Dans la section EntrevistasRenée de la Torre s'entretient avec Claudio Lomnitz sur sa carrière multiforme d'anthropologue et d'intellectuel ; et Arturo Reynoso interroge l'historien Serge Gruzinski pour comprendre les débuts de la mondialisation dans le passé colonial.

La section Discrepancias nous invite à une réflexion critique sur la manière dont nous envisageons la relation entre les êtres humains et la nature. Le débat a été coordonné par Susana Herrera Lima, qui a invité Yolanda Massieu, Anthony Goebel et Eleonora Rohland à discuter du thème suivant : "D'où penser et subvertir l'Anthropocène ? La pensée latino-américaine et les anthropocénoses alternatives".

Enfin, nous incluons trois comptes rendus de nouvelles publications : José Manuel Valenzuela parle de l'ouvrage coordonné par Sarah Corona Berkin sur l'horizontalité dans les institutions de production de connaissances ; Ofelia Woo présente l'ouvrage de Manuela Camus intitulé Circulation des vies précaireset Andrés Fábregas Puig commente les contributions de l'ouvrage collectif édité par Eduardo Zárate : Communautés, utopies et avenirs. Débats pour le siècle xxi.

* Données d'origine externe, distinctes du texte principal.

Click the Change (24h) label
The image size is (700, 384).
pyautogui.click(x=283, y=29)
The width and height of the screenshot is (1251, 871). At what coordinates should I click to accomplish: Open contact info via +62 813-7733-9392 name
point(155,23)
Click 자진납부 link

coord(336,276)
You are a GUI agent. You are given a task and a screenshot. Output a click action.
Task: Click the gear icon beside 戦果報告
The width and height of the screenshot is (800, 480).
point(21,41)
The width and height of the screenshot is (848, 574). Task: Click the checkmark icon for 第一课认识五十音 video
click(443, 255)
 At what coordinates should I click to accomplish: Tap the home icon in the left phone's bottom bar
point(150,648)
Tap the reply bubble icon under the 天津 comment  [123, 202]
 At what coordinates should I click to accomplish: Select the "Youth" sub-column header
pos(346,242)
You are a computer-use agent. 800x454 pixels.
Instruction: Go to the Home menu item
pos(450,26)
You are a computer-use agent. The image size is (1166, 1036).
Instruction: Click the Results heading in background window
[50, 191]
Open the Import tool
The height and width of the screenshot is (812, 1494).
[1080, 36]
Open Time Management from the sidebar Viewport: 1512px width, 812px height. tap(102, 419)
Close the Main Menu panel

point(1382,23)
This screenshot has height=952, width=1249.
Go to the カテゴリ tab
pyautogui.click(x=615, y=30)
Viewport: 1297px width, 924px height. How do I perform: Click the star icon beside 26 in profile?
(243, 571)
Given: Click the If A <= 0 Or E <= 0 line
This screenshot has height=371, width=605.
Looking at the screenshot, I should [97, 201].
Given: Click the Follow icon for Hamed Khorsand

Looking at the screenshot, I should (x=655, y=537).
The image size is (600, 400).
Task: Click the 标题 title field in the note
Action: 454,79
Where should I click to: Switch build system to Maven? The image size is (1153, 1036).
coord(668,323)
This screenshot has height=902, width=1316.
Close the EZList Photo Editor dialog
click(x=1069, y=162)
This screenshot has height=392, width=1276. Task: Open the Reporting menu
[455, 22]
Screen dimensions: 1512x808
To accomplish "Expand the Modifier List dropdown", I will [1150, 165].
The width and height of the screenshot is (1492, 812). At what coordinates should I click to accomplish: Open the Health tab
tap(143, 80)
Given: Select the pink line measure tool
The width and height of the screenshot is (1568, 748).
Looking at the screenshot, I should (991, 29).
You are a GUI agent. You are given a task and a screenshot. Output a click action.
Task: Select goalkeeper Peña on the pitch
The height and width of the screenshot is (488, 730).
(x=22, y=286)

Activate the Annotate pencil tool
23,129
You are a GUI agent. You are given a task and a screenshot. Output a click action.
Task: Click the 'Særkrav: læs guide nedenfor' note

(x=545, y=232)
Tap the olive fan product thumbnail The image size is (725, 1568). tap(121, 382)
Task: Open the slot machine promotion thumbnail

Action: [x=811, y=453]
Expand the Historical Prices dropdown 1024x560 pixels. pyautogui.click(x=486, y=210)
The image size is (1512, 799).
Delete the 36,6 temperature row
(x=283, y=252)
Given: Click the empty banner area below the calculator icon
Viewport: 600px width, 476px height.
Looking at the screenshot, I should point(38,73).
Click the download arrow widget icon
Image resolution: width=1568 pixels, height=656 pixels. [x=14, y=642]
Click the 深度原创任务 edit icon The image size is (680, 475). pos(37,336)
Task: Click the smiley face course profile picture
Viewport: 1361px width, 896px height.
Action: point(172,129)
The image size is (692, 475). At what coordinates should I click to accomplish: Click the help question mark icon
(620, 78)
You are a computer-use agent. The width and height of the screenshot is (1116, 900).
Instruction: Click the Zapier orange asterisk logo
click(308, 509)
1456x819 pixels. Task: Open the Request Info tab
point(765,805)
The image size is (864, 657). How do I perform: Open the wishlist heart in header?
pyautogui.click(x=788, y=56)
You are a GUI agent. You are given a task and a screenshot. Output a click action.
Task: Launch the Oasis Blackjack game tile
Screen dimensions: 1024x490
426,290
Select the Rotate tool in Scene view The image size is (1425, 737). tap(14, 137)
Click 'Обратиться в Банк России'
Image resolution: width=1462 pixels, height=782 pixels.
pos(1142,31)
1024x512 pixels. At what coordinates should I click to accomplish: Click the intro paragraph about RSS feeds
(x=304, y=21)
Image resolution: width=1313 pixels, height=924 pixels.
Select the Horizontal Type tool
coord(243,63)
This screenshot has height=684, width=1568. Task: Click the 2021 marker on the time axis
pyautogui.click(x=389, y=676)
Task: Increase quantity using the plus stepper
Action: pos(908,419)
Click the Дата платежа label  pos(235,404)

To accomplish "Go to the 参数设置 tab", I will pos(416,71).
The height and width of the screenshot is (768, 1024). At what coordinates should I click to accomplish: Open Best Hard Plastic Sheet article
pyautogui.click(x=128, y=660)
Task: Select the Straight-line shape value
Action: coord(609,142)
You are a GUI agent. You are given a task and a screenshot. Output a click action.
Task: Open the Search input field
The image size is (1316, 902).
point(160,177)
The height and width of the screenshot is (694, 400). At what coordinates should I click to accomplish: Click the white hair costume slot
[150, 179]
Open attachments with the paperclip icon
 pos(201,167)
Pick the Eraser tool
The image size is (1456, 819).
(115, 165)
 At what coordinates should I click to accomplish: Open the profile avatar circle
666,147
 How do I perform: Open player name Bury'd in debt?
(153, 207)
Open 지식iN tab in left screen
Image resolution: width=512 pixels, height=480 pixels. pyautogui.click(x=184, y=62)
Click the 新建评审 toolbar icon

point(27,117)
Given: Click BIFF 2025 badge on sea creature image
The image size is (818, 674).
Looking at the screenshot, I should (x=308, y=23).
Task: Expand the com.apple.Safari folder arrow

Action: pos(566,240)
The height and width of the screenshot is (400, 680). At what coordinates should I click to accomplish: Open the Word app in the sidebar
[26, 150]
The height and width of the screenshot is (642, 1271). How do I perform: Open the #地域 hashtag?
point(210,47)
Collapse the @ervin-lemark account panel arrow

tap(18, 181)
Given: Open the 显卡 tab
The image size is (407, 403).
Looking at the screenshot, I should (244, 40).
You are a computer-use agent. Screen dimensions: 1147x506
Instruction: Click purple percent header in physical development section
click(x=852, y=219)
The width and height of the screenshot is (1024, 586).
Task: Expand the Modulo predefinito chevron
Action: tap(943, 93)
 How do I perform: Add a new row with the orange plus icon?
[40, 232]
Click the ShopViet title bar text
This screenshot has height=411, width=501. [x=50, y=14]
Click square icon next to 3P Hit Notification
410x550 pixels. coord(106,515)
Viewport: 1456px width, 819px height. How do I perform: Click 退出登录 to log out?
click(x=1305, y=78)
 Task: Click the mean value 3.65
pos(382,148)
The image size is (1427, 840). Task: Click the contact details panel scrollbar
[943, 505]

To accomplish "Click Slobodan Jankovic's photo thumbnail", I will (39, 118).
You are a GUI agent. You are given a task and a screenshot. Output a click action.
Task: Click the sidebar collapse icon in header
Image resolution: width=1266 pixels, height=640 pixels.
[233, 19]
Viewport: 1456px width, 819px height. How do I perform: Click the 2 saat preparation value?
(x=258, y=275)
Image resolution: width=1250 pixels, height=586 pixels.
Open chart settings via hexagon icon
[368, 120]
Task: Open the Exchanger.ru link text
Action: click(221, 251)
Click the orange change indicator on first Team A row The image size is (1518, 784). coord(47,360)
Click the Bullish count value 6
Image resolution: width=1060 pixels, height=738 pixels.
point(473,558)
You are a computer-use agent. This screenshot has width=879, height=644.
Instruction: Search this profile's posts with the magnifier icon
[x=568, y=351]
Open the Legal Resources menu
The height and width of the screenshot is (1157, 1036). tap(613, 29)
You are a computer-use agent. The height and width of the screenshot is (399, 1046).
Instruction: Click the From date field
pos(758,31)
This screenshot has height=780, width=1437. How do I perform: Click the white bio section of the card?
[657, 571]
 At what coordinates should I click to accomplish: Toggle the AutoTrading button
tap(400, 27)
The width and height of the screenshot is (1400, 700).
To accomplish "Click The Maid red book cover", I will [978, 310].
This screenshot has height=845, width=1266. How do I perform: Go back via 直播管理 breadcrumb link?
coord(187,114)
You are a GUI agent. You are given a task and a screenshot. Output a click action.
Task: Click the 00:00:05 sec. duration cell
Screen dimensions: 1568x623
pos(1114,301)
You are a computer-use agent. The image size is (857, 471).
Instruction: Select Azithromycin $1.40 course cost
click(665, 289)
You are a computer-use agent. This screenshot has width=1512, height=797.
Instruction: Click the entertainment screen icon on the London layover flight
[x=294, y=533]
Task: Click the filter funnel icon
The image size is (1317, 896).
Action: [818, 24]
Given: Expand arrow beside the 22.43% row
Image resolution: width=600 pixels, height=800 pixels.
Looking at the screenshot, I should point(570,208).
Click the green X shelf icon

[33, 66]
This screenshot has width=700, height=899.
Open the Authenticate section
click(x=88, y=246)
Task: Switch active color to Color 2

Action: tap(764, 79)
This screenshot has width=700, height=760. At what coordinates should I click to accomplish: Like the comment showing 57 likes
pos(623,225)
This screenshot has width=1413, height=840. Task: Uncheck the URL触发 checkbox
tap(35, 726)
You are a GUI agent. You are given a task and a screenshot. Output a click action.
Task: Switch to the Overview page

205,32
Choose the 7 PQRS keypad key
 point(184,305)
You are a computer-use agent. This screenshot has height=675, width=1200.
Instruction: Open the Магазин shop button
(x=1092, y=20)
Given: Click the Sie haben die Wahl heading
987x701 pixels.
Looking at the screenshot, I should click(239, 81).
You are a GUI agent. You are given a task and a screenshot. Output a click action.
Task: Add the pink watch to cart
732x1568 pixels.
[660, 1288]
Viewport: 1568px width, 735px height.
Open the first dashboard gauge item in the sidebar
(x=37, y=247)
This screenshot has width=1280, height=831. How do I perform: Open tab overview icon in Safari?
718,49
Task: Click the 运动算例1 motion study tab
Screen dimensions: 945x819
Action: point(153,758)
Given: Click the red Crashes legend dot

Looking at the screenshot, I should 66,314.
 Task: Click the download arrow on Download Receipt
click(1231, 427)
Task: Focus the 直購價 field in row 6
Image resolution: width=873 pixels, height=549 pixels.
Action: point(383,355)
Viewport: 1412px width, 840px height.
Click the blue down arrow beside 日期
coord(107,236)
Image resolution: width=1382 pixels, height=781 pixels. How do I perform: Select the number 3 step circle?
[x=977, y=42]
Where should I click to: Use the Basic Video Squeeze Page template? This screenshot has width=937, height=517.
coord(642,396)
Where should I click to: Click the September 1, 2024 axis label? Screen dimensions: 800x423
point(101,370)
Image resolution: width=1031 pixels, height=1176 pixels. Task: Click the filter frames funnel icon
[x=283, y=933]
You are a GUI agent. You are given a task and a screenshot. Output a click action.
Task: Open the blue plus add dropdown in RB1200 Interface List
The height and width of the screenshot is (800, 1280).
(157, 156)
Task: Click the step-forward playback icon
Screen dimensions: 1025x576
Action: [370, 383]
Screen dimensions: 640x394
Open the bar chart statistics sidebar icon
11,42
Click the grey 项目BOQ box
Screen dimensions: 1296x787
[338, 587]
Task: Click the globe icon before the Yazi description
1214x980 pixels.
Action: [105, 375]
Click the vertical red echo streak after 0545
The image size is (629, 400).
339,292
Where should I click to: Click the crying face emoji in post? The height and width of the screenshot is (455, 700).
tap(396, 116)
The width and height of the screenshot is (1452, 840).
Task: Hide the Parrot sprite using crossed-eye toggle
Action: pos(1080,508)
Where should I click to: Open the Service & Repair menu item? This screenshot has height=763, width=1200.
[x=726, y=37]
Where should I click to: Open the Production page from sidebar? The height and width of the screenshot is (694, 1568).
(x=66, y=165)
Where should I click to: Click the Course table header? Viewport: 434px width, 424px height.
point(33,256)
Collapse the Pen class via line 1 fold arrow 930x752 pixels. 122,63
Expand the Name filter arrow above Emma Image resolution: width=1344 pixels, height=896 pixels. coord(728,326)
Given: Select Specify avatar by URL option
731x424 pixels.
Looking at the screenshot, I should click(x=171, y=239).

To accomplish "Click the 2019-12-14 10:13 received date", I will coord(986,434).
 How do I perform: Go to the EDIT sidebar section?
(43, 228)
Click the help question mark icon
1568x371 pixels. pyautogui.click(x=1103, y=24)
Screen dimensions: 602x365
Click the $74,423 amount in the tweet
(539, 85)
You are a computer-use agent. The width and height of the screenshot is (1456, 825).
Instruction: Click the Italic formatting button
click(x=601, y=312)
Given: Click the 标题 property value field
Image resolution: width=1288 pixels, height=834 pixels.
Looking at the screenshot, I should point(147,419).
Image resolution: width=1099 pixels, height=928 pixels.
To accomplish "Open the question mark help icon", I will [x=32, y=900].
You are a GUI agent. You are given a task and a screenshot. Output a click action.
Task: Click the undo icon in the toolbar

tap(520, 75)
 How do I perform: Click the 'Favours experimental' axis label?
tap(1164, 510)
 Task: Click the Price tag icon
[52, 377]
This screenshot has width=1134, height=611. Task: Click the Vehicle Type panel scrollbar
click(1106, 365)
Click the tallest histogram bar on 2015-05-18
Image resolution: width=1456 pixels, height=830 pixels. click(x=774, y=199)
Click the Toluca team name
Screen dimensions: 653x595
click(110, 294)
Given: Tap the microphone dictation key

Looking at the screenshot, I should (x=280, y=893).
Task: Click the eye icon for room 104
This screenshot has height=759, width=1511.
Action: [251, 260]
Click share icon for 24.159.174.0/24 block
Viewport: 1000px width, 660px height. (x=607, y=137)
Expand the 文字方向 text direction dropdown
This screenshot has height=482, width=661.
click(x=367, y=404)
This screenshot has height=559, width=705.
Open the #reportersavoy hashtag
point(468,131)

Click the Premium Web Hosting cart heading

Ce numéro de Encartes a pour mission de promouvoir et de diffuser de nouvelles approches de la réalité socioculturelle contemporaine qui font partie des discussions animées dans le domaine des sciences socioculturelles. Nous souhaitons également dépasser le cadre académique afin que les écrits présentés aient des répercussions en dehors des institutions dédiées à la recherche. Nous célébrons également la reconnaissance que nous avons obtenue pour faire partie de Redalyc, une importante agence d'indexation qui nous permet d'améliorer les index de citation de nos articles, avec laquelle nous partageons également la vision de produire et de diffuser une science ouverte pour l'Amérique latine.